有水!楠风浅激动地奋力挥了挥手臂,作展翅高翔状,不对,错了,自己又不是鸟,楠风浅在心里鄙视了自己一番,更加迂回前进的向那一弯可亲可爱可敬的溪流奔去,终于,清澈的水波出现在了自己跟前,柔和的……简直就是克制火焰的必备之物,举家出行的必备之选啊……楠风浅奋力一跃,却听到背后倒吸凉气的声音,还来不及回头,冰凉的溪水便覆盖了自己,浇熄了背后的火焰,楠风浅长长地呼了一口气,抬头看着水外的人,只见他好看的脸上满是惊恐的表情,楠风浅笑得更深,哈哈哈,怕水了吧,不敢下来了吧,我得意的笑,于是,楠风浅一不做二不休的将头露出水面,极尽渲染的冲水外5米左右的帅哥做起了鬼脸,于是,那张俊脸立马变得惊怒异常,而楠风浅心里甚是舒坦。
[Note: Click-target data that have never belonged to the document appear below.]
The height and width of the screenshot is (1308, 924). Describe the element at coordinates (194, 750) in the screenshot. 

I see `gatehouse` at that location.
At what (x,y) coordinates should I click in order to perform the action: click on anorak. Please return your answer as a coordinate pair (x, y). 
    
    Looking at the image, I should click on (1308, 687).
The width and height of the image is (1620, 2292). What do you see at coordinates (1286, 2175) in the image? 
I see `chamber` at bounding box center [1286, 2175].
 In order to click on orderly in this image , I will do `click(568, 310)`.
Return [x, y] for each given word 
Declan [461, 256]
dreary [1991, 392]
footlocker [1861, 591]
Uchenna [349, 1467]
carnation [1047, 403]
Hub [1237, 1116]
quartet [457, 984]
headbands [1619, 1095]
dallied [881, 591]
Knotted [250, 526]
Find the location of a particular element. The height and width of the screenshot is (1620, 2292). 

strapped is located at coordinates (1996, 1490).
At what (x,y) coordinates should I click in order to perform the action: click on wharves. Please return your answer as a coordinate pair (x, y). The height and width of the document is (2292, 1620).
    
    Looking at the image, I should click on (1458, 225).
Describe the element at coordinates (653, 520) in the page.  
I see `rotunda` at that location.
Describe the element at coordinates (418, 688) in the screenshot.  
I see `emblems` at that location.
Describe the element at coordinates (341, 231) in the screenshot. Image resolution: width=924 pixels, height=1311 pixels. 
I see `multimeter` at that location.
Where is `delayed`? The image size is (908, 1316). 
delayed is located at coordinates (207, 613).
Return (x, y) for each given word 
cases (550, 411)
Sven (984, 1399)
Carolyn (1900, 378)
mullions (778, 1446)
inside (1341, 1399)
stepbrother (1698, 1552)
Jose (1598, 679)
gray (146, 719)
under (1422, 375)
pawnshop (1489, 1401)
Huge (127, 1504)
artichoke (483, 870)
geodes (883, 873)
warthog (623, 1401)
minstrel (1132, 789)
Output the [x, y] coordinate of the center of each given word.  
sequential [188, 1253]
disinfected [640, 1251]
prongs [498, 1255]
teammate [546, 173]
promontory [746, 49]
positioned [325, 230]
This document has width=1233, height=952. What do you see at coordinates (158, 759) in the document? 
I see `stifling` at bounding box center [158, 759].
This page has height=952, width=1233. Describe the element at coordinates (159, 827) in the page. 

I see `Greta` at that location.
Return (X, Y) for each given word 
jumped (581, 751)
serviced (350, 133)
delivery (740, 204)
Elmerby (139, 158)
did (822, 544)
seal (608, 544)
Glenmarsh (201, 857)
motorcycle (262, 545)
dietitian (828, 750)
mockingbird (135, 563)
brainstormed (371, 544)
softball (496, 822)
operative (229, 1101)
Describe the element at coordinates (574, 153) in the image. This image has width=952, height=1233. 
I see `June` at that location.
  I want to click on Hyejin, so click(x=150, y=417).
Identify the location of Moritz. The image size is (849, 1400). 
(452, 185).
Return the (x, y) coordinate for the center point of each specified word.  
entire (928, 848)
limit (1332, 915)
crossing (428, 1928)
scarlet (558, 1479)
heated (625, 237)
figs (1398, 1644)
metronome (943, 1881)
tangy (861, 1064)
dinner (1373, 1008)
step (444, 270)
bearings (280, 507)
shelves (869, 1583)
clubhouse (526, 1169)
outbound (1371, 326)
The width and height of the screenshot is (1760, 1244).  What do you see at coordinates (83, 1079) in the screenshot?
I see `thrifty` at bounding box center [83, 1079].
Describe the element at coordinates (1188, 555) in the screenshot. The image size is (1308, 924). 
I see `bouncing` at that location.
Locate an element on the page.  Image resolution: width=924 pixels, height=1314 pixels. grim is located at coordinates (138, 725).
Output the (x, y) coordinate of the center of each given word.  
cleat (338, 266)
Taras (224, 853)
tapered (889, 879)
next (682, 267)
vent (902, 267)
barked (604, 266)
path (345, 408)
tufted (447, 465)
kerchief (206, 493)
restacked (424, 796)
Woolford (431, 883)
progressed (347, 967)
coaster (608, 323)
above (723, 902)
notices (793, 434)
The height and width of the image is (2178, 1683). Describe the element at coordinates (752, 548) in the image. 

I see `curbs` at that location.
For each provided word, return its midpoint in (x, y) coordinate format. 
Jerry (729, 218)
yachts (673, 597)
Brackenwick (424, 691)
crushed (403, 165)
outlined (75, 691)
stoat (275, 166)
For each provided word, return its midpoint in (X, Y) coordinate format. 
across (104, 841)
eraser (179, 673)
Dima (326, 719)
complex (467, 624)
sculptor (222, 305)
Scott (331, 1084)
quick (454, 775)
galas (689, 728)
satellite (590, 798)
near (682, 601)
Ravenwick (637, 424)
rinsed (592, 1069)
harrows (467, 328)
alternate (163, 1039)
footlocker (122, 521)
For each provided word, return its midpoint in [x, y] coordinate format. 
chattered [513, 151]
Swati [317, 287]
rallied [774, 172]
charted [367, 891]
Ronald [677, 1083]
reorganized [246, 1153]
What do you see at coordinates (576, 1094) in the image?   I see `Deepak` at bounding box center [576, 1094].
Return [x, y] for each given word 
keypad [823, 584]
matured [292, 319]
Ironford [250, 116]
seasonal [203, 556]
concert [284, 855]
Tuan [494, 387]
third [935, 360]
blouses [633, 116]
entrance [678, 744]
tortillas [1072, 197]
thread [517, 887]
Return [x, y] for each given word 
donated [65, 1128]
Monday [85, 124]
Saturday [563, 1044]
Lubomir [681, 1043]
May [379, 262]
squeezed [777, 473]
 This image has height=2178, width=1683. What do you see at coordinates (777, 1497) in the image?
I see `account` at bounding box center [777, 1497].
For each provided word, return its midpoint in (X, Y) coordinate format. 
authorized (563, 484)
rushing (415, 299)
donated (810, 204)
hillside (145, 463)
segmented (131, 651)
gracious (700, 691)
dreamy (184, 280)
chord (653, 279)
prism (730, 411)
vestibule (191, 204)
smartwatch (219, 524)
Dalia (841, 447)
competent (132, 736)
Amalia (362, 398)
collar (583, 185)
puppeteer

“承,怎么了?”好听的声音响起,语气中充满了不满,而楠风浅却如遭雷劈,怔怔的愣在原处,没有转头,脑袋中一阵轰鸣,那声音……那声音她一下子就可以认出来,只是四个字,却是那样的明明白白,不给她留有任何余地,无处藏身,心碎成一片一片,那样的疼痛,陆凯凡,原来她终究是躲不过他,那一刻她开始明白,之前种种,不过一直是自己在自欺欺人,她以为她可以忘却,抛弃之前,以崭新的姿态快快乐乐的去迎接新的人生,毫不避忌的去爱,只是仅仅是这相似的声音便轻易将自己攻破……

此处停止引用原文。